[Python-Dev] Proposal: dict.with_values(iterable)

Tue Apr 23 11:33:07 EDT 2019

On 23Apr2019 0008, Inada Naoki wrote:
> On Tue, Apr 23, 2019 at 2:54 PM Steve Dower <steve.dower at python.org> wrote:
>>
>> On 22Apr2019 2143, Inada Naoki wrote:
>>> On Tue, Apr 23, 2019 at 11:30 AM Steve Dower <steve.dower at python.org> wrote:
>>>>
>>>> Or possibly just "dict(existing_dict).update(new_items)".
>>>>
>>>
>>> Do you mean .update accepts values tuple?
>>> I can't think it's
>>
>> Not sure what you were going to go on to say here, but why not?
> 
> Sorry, I sent mail without finishing.
> 
> dict.update() has too many overloading.
> Adding values_tuple is impossible without breaking backward compatibility.
> 
> But I think you're saying about items_sequence, not values.

Right. I'm specifically trying to avoid changing public APIs at all 
(including adding anything new, if possible) by identifying suitable 
patterns that we can handle specially to provide a transparent speed 
improvement.

>> If it's a key-sharing dict, then all the keys are strings. We know that
>> when we go to do the update, so we can intern all the strings (going to
>> do that anyway) and then it's a quick check if it already exists. If
>> it's a regular dict, then we calculate hashes as normal. Updating the
>> value is just a decref, incref and assignment.
> 
> There are some problem.
> 
> 1. Searching hash table is not zero-cost, comparing to appending to sequence.
>     This cost is very near to building new hash tables.

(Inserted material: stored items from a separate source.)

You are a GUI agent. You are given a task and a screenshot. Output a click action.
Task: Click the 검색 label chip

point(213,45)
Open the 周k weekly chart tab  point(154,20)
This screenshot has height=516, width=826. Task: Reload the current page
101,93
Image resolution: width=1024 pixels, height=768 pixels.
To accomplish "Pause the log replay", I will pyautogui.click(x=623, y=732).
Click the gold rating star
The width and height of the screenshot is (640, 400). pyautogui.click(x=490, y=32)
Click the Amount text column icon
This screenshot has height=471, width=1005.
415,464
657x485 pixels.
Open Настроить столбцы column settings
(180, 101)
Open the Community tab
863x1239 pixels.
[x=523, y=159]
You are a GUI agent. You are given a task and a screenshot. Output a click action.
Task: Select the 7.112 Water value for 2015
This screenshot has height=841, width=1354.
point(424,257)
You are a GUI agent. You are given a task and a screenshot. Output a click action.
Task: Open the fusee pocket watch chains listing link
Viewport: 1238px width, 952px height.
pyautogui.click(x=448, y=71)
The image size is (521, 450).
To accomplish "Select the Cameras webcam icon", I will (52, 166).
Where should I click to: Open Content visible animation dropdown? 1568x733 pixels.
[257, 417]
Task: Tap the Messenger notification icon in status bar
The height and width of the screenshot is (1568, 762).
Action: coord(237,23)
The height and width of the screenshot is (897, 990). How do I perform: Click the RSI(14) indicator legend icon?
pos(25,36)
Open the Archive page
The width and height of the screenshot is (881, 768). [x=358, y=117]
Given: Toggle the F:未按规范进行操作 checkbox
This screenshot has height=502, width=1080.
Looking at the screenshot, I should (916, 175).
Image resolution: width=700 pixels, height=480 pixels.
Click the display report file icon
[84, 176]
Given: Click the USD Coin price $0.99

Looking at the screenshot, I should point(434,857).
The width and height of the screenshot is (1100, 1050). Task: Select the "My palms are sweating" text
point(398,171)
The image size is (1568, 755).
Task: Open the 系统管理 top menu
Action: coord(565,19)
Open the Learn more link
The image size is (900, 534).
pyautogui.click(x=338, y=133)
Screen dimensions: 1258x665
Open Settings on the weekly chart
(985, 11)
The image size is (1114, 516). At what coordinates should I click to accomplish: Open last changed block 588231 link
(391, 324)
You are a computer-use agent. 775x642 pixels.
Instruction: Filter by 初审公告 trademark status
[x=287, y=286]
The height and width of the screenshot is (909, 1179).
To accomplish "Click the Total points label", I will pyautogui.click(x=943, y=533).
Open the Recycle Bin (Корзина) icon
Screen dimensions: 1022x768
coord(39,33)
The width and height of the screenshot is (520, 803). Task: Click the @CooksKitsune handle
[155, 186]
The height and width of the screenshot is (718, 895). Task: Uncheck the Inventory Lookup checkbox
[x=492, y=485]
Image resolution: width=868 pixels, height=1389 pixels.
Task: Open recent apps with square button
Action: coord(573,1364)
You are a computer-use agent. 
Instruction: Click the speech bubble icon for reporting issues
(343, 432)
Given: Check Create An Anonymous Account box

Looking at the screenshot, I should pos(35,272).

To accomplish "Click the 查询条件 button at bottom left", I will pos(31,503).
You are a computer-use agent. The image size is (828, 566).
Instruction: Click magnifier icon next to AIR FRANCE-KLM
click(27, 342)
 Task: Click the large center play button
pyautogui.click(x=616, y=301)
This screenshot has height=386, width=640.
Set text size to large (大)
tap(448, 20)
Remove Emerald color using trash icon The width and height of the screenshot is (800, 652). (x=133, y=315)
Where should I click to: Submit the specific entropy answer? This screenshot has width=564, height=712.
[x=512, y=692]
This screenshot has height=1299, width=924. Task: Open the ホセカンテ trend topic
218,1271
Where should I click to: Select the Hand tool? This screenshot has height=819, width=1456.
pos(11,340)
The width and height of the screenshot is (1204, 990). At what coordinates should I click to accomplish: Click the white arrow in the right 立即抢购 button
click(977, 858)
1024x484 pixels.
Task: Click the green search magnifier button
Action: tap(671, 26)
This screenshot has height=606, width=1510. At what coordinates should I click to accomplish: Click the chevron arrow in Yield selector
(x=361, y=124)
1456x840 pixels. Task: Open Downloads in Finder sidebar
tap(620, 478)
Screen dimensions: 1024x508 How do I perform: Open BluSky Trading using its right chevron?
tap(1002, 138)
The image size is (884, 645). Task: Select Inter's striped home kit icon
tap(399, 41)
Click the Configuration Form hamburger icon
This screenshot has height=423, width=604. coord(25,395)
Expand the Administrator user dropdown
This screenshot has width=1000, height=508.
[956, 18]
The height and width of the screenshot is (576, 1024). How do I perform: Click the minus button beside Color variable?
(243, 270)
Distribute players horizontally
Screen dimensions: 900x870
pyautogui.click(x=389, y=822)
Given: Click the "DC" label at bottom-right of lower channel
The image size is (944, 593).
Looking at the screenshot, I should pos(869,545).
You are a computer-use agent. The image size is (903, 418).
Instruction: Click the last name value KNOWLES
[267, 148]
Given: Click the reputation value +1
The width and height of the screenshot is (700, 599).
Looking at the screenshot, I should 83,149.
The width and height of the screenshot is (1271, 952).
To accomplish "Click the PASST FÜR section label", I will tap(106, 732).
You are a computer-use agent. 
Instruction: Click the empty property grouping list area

If we know that you're sharing keys with the new items then we can skip 
the search. This was my point about the d2 = copy(d1); d2.update(zip(d2, 
values)) idea:

def update(self, items):
     if isinstance(items, ZipObject): # whatever the type is called
         if are_sharing_keys(self, items.sequence_1):
             # fast update from iter(items.sequence_2)
             return
     # regular update from iter(items)

Totally transparent and encourages composition of existing builtins. 
It's a bit of a trick and may not be as obvious as a new method, but 
it's backwards compatible at least as far as ordered dicts (which is a 
requirement of any of these approaches anyway, yes?)

> 2. In my proposal, main user is csv.DictReader or sql.DictCursor.
>     They parse only values on each rows.   So they need to use map.

In that case, use a private helper. _csv already has a native module. We 
don't need to add new public APIs for internal optimisations, provided 
there is a semantically equivalent way to do it without the internal API.

> 3. (CPython only) dict.copy(), dict(dict), and dict.update() are general purpose
>     methods.  There is no obvious place to start using key-sharing dict.

See my reply to Glenn, but potentially fromkeys() could start with the 
key-sharing dict and then copy()/dict() could continue sharing it 
(hopefully they already do?).

> That's why I proposed specific method / function for specific purpose.
> 
>>
>> Note that it .update() would probably require a dict or key/value tuples
>> here - but if you have the keys in a tuple already then zip() is going
>> to be good enough for setting it (in fact, zip(existing_dict,
>> new_values) should be fine, and we can internally special-case that
>> scenario, too).
> 
> If *CPython* specialized dict(zip(dict, values)),  it still be CPython
> implementation detail.
> Do you want recommend using such CPython hacky optimization?
> Should we use such optimization in stdlib, even if it will be slower
> than dict(zip(keys_tuple, values)) on some other Python implementations?

We do "hacky" optimisations everywhere :) The point of the runtime is to 
let users write code that works and we do the effort behind the scenes 
to make it efficient. We're not C - we're here to help our users.

The point is that it will work on other implementations - including 
previous versions of CPython - and those are free to optimise it however 
they like.

> Or do you propose making dict(zip(dict, values)) optimization as
> language specification?

Definitely not! It's just a pattern that we have the ability to 
recognize and optimize at runtime, so why not do it?

> One obvious advantage of having DictBuilder is it is for specific
> purpose.  It has at least same performance to dict(zip(keys, values))
> on all Python implementations.
> Libraries like csv parser can use it without worrying about its performance
> on Python other than CPython.

A singular purpose isn't necessarily an obvious advantage. We're better 
off with generic building blocks that our users can compose in ways that 
were originally non-obvious (and then as patterns emerge we can look at 
ways to simplify or formalise them).

>> (Randomizing side note: is this scenario enough to make a case for a
>> built-in data frame type?)
> 
> https://xkcd.com/927/

Yep. The difference is that as the language team, our standard wins by 
default ;)

(For those who don't click links, it's pointing at the "let's make a new 
standard" XKCD comic)

>> * when you only d2.update existing keys, no need to rebuild the table
>> * a duplicated key overwrites multiple times - what else are you going
>> to do?
> 
> But all keys should be looked up.  It is very similar overhead to rebuilding
> hash table.

See my suggestion above - when we know the keys are shared, we can skip 
the lookup, and there are ways we can detect that they're shared. 
(Perhaps it is also faster to start by assuming they are shared and test 
each one, rather than assuming they are unshared? That might be worth 
testing.)

Cheers,
Steve